La Direction centrale de la police judiciaire (DCPJ) a mené, ce vendredi, une opération de perquisition à la résidence du maire intérimaire de Port-au-Prince, Youri Chevry. L’agent exécutif intérimaire. visiblement surpris, affirme n’avoir reçu aucune information préalable sur les motifs de cette intervention policière.
Selon les premières déclarations de M. Chevry, les agents de la DCPJ ont procédé à la saisie des armes appartenant à ses agents de sécurité. « Je ne comprends pas les raisons de cette descente », a-t-il indiqué, précisant qu’aucune infraction ne lui a été signifiée.
Cette opération survient dans un climat de tension croissante, alors que plusieurs hauts fonctionnaires de l’administration publique sont récemment pointés du doigt pour leurs supposées accointances avec des groupes armés opérant dans la capitale. La DCPJ semble multiplier les actions visant à vérifier, voire à neutraliser, les réseaux de soutien dont bénéficieraient certains gangs au sein même des institutions publiques.

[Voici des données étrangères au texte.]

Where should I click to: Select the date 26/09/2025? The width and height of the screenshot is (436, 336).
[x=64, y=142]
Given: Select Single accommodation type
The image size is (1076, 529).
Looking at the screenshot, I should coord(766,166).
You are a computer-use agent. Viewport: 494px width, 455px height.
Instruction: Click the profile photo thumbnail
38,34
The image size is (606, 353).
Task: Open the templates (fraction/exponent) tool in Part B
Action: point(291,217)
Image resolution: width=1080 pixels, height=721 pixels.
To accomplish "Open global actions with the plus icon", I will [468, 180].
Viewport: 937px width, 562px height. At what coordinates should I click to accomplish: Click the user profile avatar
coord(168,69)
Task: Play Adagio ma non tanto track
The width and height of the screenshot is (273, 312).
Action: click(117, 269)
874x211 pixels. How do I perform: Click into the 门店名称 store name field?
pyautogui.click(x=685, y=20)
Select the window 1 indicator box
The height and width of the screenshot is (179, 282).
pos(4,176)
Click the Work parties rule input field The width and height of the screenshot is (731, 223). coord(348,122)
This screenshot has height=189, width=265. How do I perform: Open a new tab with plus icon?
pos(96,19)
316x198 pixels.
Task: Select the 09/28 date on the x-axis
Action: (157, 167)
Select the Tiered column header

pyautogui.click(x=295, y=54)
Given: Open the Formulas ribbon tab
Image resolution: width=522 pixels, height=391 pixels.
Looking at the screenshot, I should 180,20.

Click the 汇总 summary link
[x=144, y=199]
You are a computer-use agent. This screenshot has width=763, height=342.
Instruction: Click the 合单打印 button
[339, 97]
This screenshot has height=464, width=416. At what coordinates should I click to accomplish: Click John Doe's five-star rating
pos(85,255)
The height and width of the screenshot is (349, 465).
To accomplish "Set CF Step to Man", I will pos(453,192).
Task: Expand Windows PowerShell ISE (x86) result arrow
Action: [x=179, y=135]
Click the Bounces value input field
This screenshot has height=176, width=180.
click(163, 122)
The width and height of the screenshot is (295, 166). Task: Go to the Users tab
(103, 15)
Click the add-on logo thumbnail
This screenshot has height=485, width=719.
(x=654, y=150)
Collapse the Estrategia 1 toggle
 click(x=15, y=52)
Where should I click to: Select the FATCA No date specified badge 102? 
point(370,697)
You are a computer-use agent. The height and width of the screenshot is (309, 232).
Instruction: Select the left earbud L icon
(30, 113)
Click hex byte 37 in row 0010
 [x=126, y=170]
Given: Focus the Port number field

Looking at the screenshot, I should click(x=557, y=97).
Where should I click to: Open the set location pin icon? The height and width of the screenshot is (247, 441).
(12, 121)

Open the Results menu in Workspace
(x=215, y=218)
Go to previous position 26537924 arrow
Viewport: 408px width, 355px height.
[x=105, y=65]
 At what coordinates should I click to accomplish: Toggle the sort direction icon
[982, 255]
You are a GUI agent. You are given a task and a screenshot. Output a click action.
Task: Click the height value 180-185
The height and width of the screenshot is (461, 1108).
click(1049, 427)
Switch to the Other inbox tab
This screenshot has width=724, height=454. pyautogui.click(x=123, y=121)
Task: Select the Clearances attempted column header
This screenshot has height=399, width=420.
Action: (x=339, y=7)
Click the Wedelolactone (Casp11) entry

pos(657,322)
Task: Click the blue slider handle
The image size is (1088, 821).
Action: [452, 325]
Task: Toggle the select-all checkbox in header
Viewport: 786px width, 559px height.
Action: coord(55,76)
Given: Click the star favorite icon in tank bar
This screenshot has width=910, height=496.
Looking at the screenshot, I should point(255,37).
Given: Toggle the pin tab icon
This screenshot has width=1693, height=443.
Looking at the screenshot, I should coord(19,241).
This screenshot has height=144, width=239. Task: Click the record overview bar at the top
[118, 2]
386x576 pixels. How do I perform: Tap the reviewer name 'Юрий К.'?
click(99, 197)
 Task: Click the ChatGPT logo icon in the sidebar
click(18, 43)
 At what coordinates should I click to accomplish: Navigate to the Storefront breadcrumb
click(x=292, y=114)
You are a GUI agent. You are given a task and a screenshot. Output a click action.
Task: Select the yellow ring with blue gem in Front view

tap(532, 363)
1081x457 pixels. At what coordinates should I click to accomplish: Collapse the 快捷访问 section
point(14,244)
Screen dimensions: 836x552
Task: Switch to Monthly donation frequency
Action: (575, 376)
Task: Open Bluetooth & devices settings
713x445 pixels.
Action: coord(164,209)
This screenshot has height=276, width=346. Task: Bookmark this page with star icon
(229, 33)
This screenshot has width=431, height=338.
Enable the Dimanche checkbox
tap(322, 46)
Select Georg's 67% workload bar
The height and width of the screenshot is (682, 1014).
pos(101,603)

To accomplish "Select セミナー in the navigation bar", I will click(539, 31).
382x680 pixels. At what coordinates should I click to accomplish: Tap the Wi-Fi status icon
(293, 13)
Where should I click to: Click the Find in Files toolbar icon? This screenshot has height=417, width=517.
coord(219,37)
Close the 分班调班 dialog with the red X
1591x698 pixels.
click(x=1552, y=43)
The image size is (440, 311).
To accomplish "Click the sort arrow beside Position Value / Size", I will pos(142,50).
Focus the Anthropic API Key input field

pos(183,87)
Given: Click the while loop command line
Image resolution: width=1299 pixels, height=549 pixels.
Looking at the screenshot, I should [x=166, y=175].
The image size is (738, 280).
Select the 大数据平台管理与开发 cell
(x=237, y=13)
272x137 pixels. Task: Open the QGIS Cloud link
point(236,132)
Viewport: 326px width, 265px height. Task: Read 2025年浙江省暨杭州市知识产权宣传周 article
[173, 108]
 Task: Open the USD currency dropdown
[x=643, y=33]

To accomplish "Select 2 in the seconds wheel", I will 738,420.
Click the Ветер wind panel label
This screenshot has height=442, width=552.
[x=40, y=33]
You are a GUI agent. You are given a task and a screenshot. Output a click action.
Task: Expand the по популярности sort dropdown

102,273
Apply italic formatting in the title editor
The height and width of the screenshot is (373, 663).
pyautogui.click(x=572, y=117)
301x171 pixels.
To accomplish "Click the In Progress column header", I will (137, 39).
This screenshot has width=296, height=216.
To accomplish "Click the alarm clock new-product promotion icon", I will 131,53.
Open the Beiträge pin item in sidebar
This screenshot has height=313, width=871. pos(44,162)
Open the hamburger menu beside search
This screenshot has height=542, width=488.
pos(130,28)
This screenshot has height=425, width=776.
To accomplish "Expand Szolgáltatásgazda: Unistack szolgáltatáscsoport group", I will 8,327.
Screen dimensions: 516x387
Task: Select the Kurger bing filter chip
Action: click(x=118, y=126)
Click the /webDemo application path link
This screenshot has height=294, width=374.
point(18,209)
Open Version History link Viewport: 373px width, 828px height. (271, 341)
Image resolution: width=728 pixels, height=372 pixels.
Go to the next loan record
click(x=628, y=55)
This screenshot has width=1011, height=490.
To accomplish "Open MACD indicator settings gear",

Pour l’heure, aucune communication officielle de la police judiciaire n’a été publiée pour clarifier l’objectif exact de la perquisition. Toutefois, cette initiative alimente les interrogations sur l’étendue des complicités présumées et sur la détermination des autorités à assainir les rangs de l’appareil étatique dans la lutte contre la criminalité organisée.